Sources: Bank of England (BoE), British Chambers of Commerce (BCC), Confederation of British Industry (CBI), NatWest Markets. Right side = percentage year-on-year, left side = investment intentions from aggregated surveys.

What else are businesses worried about? Recent CBI surveys suggest ‘demand uncertainty’ is the principal factor (despite seeming to hover around long-term lows) holding back fresh investment, followed closely by ‘labour shortages’ and ‘low returns’. 

 

Factors holding back investment (percentage of respondents)

Sources: CBI, NatWest Markets

The first of these is probably best interpreted as pessimism about the strength of the economy in the near term, but the other two may speak to more structural challenges. It’s hard to draw any definitive conclusions but concerns about low returns or labour shortages may be increasingly common features of the post-Brexit trading environment. Supply chains linking the UK with its closest trading partner are costlier and less efficient following the vote to leave the EU, a trend that appears to be reflected in the stats: UK trade with the EU has consistently underperformed its activity with the rest of the world since the split (see below). This will inevitably weigh on hiring and investment.

 

UK trade: EU vs. Rest of World (RoW) compared

Sources: UK Office for National Statistics, NatWest Markets. January 2020 = 100

Where next for business investment?

We see business investment moderating over the next few years as post-pandemic spending continues to normalise, but we’re slightly more pessimistic in the near term and more optimistic than most in the medium term (see below).

 

Investment forecast (percentage year-on-year)
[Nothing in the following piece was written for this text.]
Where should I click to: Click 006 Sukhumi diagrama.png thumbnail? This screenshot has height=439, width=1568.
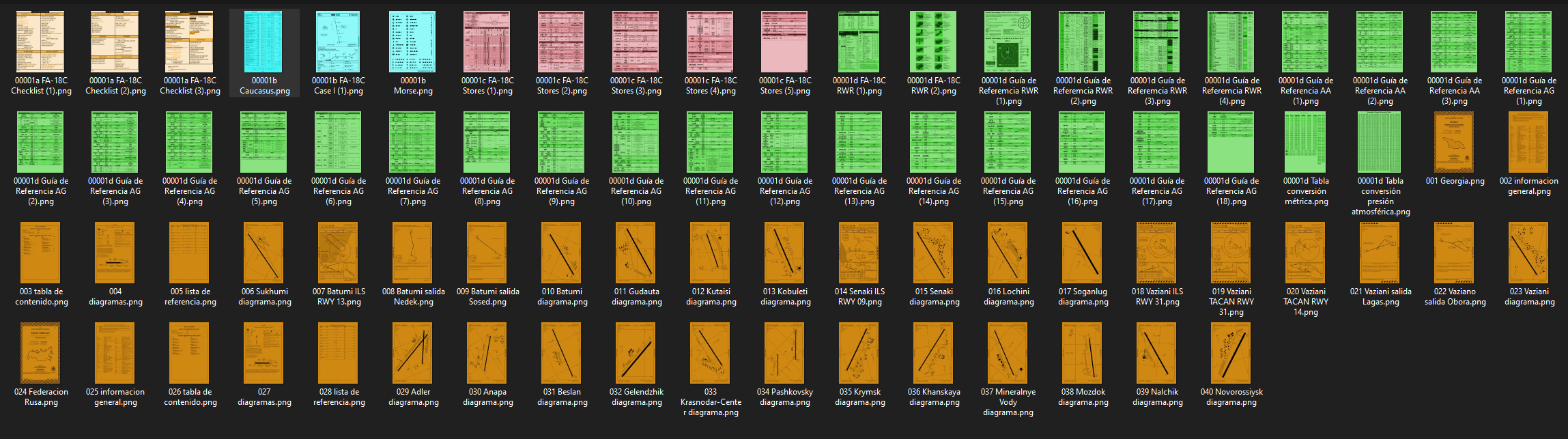[x=264, y=253]
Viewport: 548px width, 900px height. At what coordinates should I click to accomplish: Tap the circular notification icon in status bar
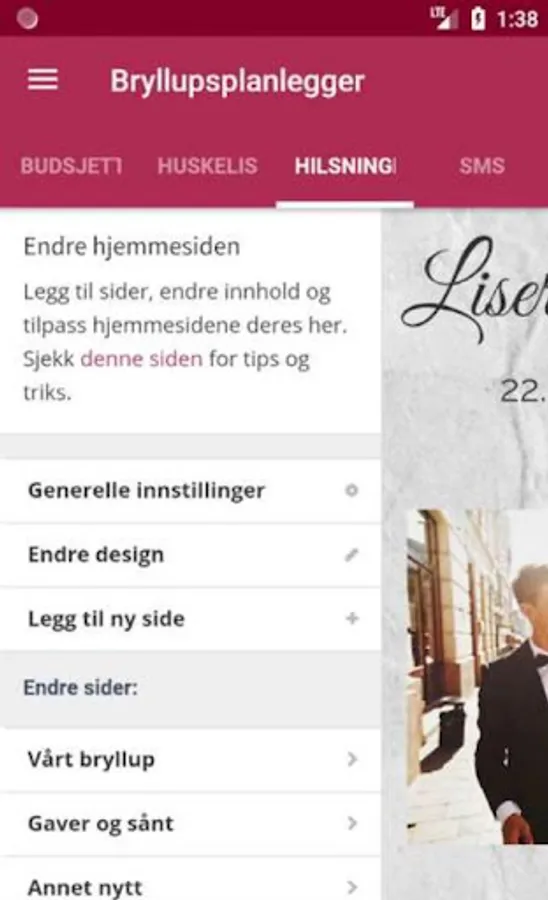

Sources: BoE, Office for Budget Responsibility (OBR), Bloomberg, NatWest Markets

There are some important nuances among these forecasts. The OBR for instance is more optimistic about the impact of the super-deduction, albeit half as much as initially estimated. The BoE, on the other hand, sees supply and labour shortages conspiring with rising costs to constrain business investment in the years ahead. Perhaps unsurprisingly, it sees investment from sectors hardest hit by the pandemic as slowest to recover (retail, entertainment, transport).